QUOTED PASSAGE -
The “Future of Work” Must Be Communism

“Does it have to be communism?” asked a friend. “Couldn’t there be a fairer capitalism where everyone’s basic needs were met?”

Yes, to the first. No to the second – and don’t be fooled by “Universal Basic Income” schemes.

If everyone’s basic needs were met, who would slave for pennies in capitalism’s worst jobs?   How would capitalists use desperate unemployed workers to force down all workers’ wages? How would they maximize profits amidst their system’s deepening crisis?

That won’t be a problem in communism. Humans need useful work. We need to feel connected.   When nobody is exploited, few will choose to loaf around.

Social ties will replace money as the link between production and use. Our dedication to work will flow from our sense of responsibility to each other.

Workers will organize their own work to make it safer, cleaner, easier.   Who will do tasks that nobody wants? Those who are most committed to serving the masses – especially communist leaders.

THE EXERCISE - Carry the essay on communism and the future of work forward from its last sentence, writing the next few paragraphs in the same voice.

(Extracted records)
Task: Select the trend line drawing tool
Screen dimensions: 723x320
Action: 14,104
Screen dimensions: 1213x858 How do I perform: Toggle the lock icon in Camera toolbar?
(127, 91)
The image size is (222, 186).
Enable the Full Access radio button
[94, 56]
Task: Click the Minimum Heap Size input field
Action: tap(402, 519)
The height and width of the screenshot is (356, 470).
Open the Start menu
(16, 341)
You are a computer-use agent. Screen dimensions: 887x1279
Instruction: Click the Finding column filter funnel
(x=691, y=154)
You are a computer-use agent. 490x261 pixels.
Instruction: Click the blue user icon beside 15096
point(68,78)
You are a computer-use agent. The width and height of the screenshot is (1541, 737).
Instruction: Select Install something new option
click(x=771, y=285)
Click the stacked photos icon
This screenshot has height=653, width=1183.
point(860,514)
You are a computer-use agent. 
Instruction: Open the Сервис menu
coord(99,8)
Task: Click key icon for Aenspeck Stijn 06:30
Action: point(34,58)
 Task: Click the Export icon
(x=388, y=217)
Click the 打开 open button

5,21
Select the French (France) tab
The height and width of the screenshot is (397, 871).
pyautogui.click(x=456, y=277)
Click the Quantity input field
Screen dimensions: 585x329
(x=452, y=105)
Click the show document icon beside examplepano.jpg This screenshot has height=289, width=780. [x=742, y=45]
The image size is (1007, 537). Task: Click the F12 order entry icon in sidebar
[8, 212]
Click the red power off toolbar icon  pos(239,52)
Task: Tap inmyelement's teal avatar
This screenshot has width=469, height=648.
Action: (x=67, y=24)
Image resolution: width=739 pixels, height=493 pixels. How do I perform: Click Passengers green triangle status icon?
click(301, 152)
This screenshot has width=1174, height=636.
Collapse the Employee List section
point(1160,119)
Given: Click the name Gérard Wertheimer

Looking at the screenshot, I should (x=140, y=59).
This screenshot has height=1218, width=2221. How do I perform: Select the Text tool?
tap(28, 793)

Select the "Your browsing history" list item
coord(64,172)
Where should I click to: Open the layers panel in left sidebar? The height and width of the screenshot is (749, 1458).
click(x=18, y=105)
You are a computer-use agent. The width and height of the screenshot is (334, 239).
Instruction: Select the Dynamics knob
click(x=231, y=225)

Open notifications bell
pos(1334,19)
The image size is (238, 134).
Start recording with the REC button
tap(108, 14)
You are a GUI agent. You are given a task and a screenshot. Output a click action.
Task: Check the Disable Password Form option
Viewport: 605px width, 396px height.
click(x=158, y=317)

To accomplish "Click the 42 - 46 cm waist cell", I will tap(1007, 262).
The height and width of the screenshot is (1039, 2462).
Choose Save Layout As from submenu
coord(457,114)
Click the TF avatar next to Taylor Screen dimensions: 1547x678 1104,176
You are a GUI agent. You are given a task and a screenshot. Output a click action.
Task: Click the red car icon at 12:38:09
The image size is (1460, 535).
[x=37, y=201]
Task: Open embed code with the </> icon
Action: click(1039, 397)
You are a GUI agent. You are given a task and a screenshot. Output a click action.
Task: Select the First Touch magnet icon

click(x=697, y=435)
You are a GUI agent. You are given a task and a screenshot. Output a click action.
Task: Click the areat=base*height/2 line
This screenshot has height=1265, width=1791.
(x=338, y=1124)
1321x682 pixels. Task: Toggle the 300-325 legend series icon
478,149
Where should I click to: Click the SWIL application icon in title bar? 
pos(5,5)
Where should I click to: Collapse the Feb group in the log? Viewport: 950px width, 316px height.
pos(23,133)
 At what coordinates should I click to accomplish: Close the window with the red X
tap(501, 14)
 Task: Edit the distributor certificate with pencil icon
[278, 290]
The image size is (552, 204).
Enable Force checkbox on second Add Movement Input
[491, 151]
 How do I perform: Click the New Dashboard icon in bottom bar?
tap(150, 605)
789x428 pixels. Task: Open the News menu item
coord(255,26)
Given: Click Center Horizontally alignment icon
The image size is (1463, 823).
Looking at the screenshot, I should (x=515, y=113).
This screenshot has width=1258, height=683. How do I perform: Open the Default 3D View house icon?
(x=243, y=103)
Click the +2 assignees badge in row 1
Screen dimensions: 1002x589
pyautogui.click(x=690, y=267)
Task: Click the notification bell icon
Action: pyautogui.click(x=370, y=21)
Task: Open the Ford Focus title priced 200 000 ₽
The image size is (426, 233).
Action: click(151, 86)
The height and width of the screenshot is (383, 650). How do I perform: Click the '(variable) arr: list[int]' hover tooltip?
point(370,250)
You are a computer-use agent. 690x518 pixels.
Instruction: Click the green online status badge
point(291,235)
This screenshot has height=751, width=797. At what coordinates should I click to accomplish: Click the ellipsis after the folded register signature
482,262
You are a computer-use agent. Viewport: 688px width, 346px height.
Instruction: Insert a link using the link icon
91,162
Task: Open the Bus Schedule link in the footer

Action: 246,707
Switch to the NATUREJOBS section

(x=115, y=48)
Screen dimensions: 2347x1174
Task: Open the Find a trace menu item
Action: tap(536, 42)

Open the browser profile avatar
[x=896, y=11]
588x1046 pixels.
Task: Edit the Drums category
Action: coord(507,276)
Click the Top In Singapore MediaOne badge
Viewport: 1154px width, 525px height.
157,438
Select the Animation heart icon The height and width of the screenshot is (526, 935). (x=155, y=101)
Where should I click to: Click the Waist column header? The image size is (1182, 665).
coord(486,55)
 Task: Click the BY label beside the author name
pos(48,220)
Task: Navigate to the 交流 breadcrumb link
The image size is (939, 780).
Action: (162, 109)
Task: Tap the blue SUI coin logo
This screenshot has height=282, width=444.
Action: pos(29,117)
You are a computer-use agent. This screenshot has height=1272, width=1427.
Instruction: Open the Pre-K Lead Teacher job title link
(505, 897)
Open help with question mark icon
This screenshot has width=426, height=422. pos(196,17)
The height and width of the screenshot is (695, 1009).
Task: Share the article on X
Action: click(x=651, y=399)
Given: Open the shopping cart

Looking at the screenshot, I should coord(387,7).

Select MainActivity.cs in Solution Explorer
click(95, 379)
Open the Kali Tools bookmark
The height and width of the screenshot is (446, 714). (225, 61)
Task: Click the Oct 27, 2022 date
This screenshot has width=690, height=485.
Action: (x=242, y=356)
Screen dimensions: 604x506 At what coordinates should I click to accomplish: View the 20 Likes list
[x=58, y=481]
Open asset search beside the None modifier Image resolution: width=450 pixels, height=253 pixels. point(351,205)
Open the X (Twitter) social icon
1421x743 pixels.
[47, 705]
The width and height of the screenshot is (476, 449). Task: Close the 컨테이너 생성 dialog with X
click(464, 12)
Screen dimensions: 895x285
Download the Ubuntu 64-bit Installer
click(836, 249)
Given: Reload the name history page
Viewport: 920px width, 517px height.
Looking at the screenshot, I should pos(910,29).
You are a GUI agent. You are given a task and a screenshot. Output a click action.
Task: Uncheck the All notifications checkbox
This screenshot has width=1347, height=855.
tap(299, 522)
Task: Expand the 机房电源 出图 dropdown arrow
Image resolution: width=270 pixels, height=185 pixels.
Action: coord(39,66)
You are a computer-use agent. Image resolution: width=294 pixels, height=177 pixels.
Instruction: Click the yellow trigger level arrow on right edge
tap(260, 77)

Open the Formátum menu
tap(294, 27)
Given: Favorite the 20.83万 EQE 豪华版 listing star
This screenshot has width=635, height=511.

ANSWER TO THIS TASK -
People will gain confidence in the communist society that is meeting their needs. They will be inspired that nobody lives better or worse than others. More will become communist leaders.

Work in Communism and Capitalism

US capitalists lie about nearing “full employment.”   Still, they worry about “the future of work.”

A recent study predicted that nearly half of today’s jobs will be gone in 25 years. Both manufacturing (“blue-collar”) and professional (“white collar”) jobs will be automated. There will be some new jobs building and servicing computers and robots, but not many.

In communism, nobody will need “jobs” in order to survive and flourish.   We’ll all share the products of our collective work, according to need.

At first there will be a lot of hard work. We’ll be building communism on a planet devastated by capitalism and its deadly wars. We’ll have to support our sisters and brothers everywhere who are still fighting for communist power. But later, when we don’t have to work as hard, we’ll have more time for other things.

More workers will meet and study to make decisions that affect our lives. We’ll spend time strengthening social ties. We’ll get enough sleep and exercise. More of us will do scientific research. More will practice arts and crafts and music.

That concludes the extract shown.